* [Assigned task]
Lines in the records below that contain the word "LastSwab" must each be copied.

* [Data excerpts]
============
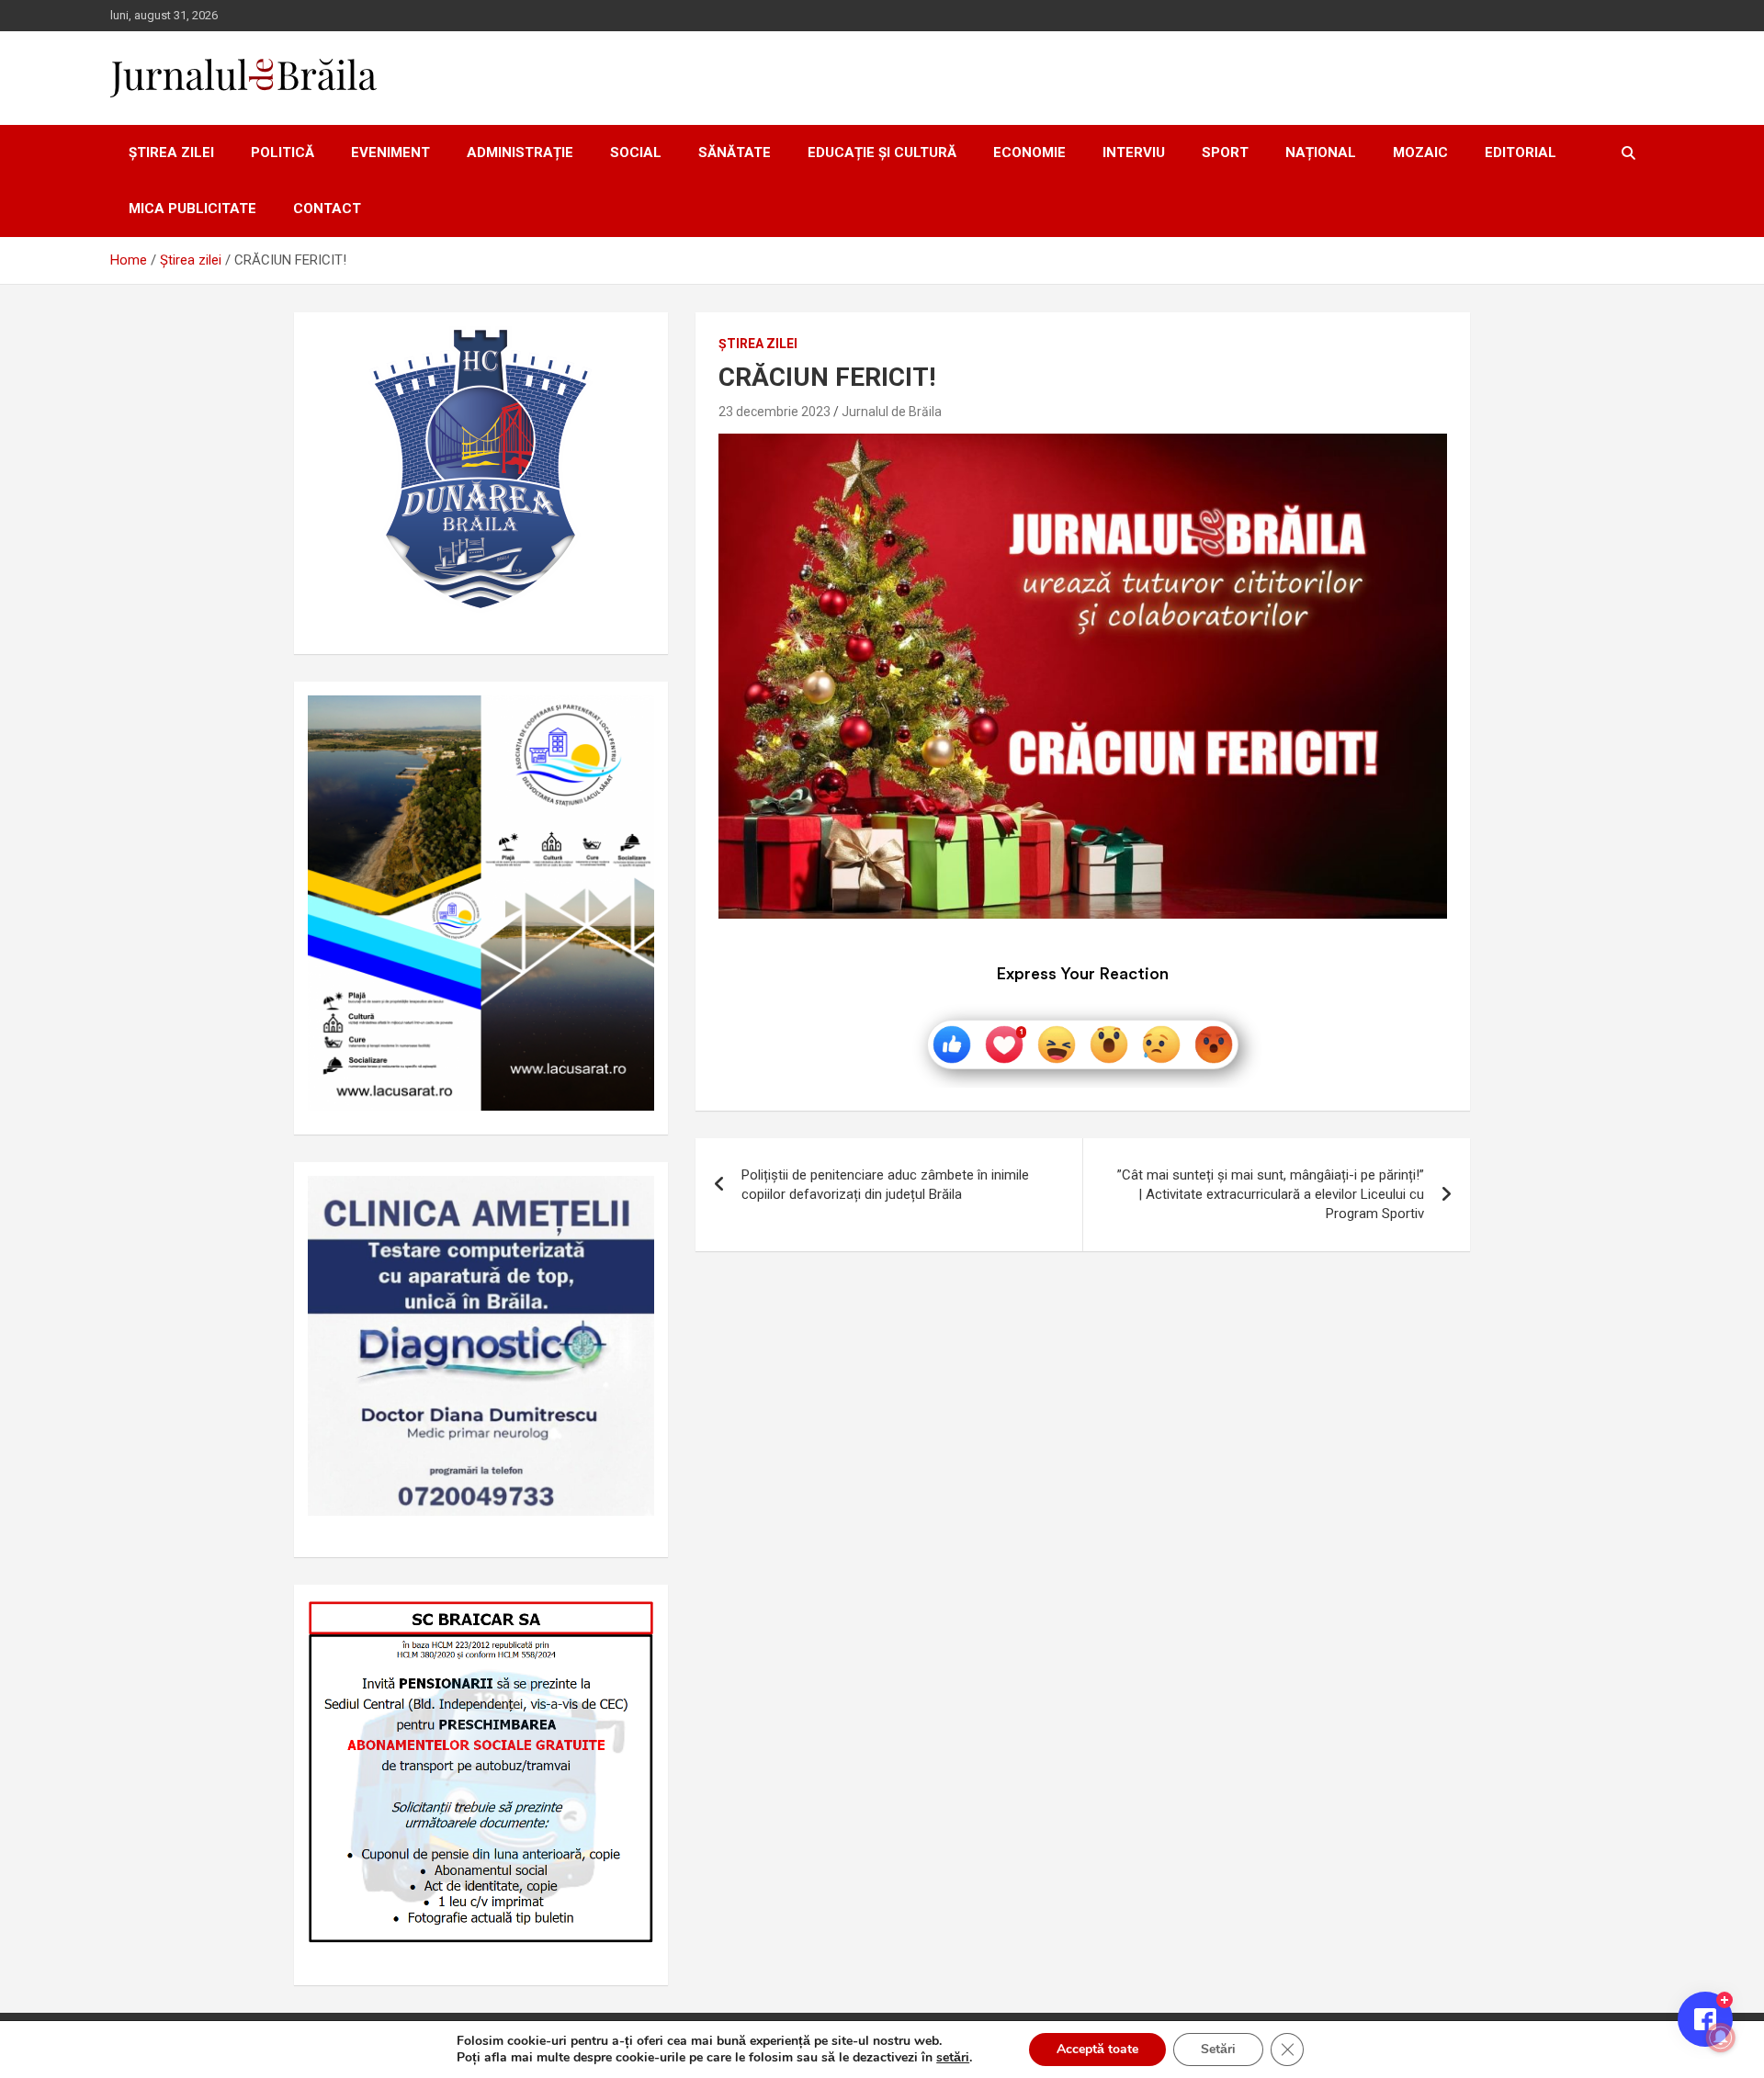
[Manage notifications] (1721, 2037)
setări (952, 2058)
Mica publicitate (192, 208)
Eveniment (390, 152)
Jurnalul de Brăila (892, 411)
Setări (1218, 2049)
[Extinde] (630, 1200)
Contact (327, 208)
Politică (282, 152)
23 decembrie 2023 (774, 411)
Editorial (1520, 152)
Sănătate (734, 152)
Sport (1225, 152)
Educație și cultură (882, 152)
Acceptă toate (1097, 2049)
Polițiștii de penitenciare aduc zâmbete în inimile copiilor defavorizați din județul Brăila (885, 1185)
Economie (1029, 152)
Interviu (1133, 152)
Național (1320, 152)
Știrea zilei (171, 152)
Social (636, 152)
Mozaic (1420, 152)
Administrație (520, 152)
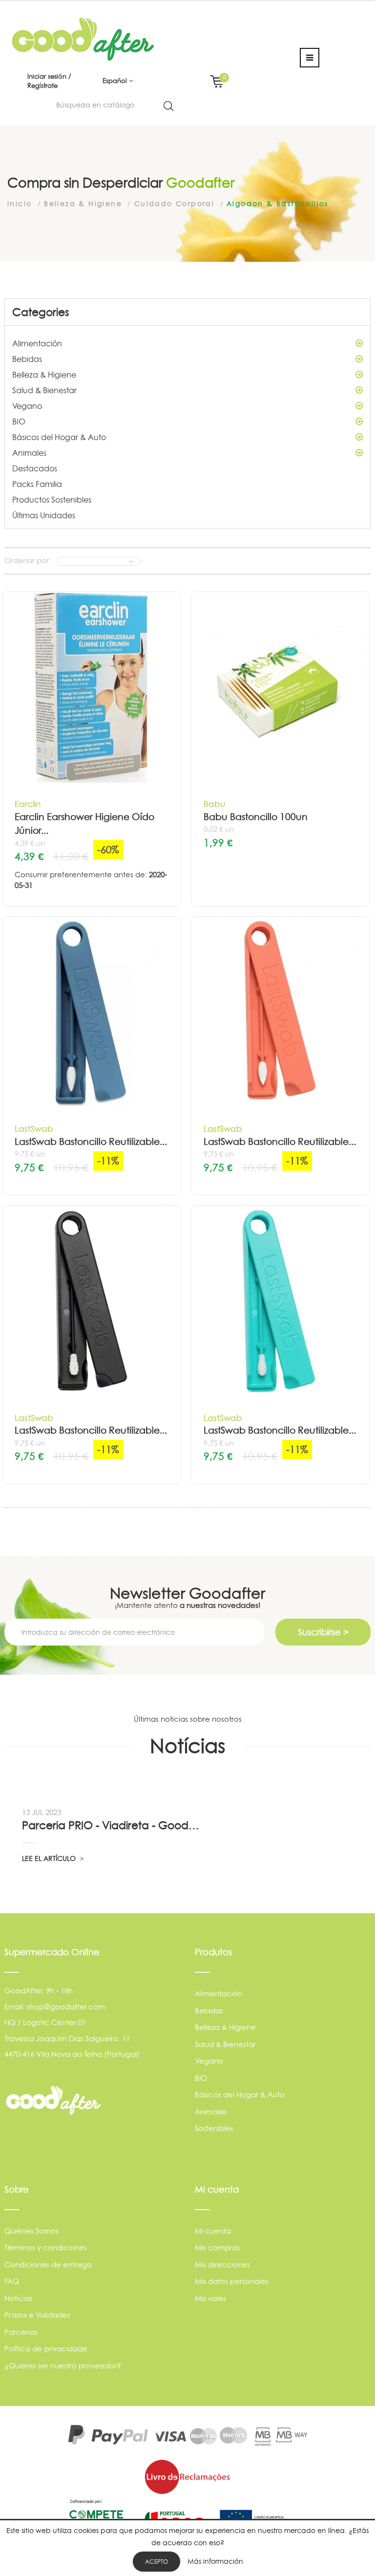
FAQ (11, 2281)
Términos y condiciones (45, 2247)
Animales (29, 453)
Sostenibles (214, 2128)
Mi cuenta (213, 2231)
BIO (18, 421)
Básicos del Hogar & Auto (59, 437)
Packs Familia (37, 484)
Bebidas (27, 359)
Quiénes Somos (31, 2231)
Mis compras (217, 2247)
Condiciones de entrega (48, 2264)
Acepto (156, 2561)
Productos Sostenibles (51, 500)
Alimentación (37, 343)
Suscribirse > (323, 1632)
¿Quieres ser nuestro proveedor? (62, 2365)
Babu (214, 804)
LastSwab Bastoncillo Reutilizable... (91, 1141)
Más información (215, 2561)
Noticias (18, 2298)
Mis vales (210, 2298)
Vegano (27, 406)
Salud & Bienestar (44, 390)
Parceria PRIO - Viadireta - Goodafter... (112, 1825)
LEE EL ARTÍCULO (50, 1858)
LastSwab (34, 1128)
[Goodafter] (83, 38)
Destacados (34, 468)
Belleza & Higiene (44, 375)
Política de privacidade (45, 2348)
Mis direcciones (222, 2264)
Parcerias (21, 2332)
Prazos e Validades (37, 2315)
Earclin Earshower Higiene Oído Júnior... (84, 824)
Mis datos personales (232, 2281)
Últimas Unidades (43, 515)
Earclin (28, 804)
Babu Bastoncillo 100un (256, 817)
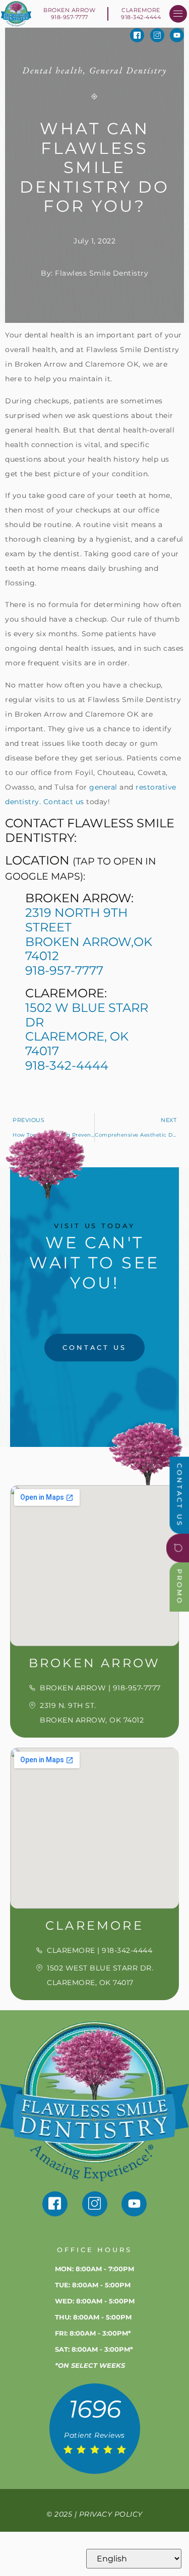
============
* [Task solution]
LastSwab Bastoncillo Reutilizable... (91, 1141)
LastSwab (34, 1128)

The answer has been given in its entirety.